DATASET EXTRACT: Begin

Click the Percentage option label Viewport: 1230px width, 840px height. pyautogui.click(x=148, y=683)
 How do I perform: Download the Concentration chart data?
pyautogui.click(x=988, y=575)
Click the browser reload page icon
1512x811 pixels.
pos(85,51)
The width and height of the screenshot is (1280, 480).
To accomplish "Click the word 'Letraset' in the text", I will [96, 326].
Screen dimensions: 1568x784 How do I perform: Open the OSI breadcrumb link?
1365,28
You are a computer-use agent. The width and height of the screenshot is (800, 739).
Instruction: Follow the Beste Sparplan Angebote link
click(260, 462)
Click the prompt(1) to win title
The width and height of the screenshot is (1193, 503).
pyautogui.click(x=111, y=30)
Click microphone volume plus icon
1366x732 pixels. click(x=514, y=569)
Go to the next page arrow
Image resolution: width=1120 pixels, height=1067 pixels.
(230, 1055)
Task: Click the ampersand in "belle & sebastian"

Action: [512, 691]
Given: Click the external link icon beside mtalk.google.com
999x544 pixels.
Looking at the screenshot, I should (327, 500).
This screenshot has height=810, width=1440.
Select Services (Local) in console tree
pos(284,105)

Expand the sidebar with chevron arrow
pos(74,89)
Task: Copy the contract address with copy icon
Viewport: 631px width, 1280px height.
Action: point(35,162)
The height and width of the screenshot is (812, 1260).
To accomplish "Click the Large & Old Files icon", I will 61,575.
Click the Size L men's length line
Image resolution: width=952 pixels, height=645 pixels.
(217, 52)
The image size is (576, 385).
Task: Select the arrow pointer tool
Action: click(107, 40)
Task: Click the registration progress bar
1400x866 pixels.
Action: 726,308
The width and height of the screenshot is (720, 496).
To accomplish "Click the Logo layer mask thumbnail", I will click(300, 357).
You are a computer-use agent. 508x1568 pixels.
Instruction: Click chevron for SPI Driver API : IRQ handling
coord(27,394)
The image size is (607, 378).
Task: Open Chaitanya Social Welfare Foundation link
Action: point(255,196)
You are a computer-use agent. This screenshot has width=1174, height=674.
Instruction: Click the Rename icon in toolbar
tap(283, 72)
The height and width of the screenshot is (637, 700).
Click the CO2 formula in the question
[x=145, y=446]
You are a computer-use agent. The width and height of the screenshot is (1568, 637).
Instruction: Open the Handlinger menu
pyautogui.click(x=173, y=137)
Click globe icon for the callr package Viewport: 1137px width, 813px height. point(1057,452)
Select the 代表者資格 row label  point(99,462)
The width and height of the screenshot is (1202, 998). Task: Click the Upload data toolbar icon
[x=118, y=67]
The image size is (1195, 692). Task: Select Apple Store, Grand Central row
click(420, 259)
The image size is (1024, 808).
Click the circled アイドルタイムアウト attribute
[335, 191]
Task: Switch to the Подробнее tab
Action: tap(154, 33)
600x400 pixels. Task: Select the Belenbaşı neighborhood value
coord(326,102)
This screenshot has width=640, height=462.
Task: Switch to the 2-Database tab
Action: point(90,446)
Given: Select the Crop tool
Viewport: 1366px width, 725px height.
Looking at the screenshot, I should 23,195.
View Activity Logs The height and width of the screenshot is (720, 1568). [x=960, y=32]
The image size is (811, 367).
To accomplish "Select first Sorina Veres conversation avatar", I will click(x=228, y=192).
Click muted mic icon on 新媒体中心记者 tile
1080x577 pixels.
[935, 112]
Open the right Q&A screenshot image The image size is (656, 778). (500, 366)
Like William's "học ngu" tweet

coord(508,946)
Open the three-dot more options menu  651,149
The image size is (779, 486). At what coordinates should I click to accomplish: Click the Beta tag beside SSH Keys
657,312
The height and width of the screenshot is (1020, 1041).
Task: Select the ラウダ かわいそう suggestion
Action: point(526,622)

DATASET EXTRACT: End

WHAT THE TASK REQUIRES -
Copy all of the data exactly.

RESPONSE TO THIS TASK -
Click the Percentage option label Viewport: 1230px width, 840px height. pyautogui.click(x=148, y=683)
 How do I perform: Download the Concentration chart data?
pyautogui.click(x=988, y=575)
Click the browser reload page icon
1512x811 pixels.
pos(85,51)
The width and height of the screenshot is (1280, 480).
To accomplish "Click the word 'Letraset' in the text", I will [96, 326].
Screen dimensions: 1568x784 How do I perform: Open the OSI breadcrumb link?
1365,28
You are a computer-use agent. The width and height of the screenshot is (800, 739).
Instruction: Follow the Beste Sparplan Angebote link
click(260, 462)
Click the prompt(1) to win title
The width and height of the screenshot is (1193, 503).
pyautogui.click(x=111, y=30)
Click microphone volume plus icon
1366x732 pixels. click(x=514, y=569)
Go to the next page arrow
Image resolution: width=1120 pixels, height=1067 pixels.
(230, 1055)
Task: Click the ampersand in "belle & sebastian"

Action: [512, 691]
Given: Click the external link icon beside mtalk.google.com
999x544 pixels.
Looking at the screenshot, I should (327, 500).
This screenshot has height=810, width=1440.
Select Services (Local) in console tree
pos(284,105)

Expand the sidebar with chevron arrow
pos(74,89)
Task: Copy the contract address with copy icon
Viewport: 631px width, 1280px height.
Action: point(35,162)
The height and width of the screenshot is (812, 1260).
To accomplish "Click the Large & Old Files icon", I will 61,575.
Click the Size L men's length line
Image resolution: width=952 pixels, height=645 pixels.
(217, 52)
The image size is (576, 385).
Task: Select the arrow pointer tool
Action: click(107, 40)
Task: Click the registration progress bar
1400x866 pixels.
Action: 726,308
The width and height of the screenshot is (720, 496).
To accomplish "Click the Logo layer mask thumbnail", I will click(300, 357).
You are a computer-use agent. 508x1568 pixels.
Instruction: Click chevron for SPI Driver API : IRQ handling
coord(27,394)
The image size is (607, 378).
Task: Open Chaitanya Social Welfare Foundation link
Action: point(255,196)
You are a computer-use agent. This screenshot has width=1174, height=674.
Instruction: Click the Rename icon in toolbar
tap(283, 72)
The height and width of the screenshot is (637, 700).
Click the CO2 formula in the question
[x=145, y=446]
You are a computer-use agent. The width and height of the screenshot is (1568, 637).
Instruction: Open the Handlinger menu
pyautogui.click(x=173, y=137)
Click globe icon for the callr package Viewport: 1137px width, 813px height. point(1057,452)
Select the 代表者資格 row label  point(99,462)
The width and height of the screenshot is (1202, 998). Task: Click the Upload data toolbar icon
[x=118, y=67]
The image size is (1195, 692). Task: Select Apple Store, Grand Central row
click(420, 259)
The image size is (1024, 808).
Click the circled アイドルタイムアウト attribute
[335, 191]
Task: Switch to the Подробнее tab
Action: tap(154, 33)
600x400 pixels. Task: Select the Belenbaşı neighborhood value
coord(326,102)
This screenshot has width=640, height=462.
Task: Switch to the 2-Database tab
Action: point(90,446)
Given: Select the Crop tool
Viewport: 1366px width, 725px height.
Looking at the screenshot, I should 23,195.
View Activity Logs The height and width of the screenshot is (720, 1568). [x=960, y=32]
The image size is (811, 367).
To accomplish "Select first Sorina Veres conversation avatar", I will click(x=228, y=192).
Click muted mic icon on 新媒体中心记者 tile
1080x577 pixels.
[935, 112]
Open the right Q&A screenshot image The image size is (656, 778). (500, 366)
Like William's "học ngu" tweet

coord(508,946)
Open the three-dot more options menu  651,149
The image size is (779, 486). At what coordinates should I click to accomplish: Click the Beta tag beside SSH Keys
657,312
The height and width of the screenshot is (1020, 1041).
Task: Select the ラウダ かわいそう suggestion
Action: point(526,622)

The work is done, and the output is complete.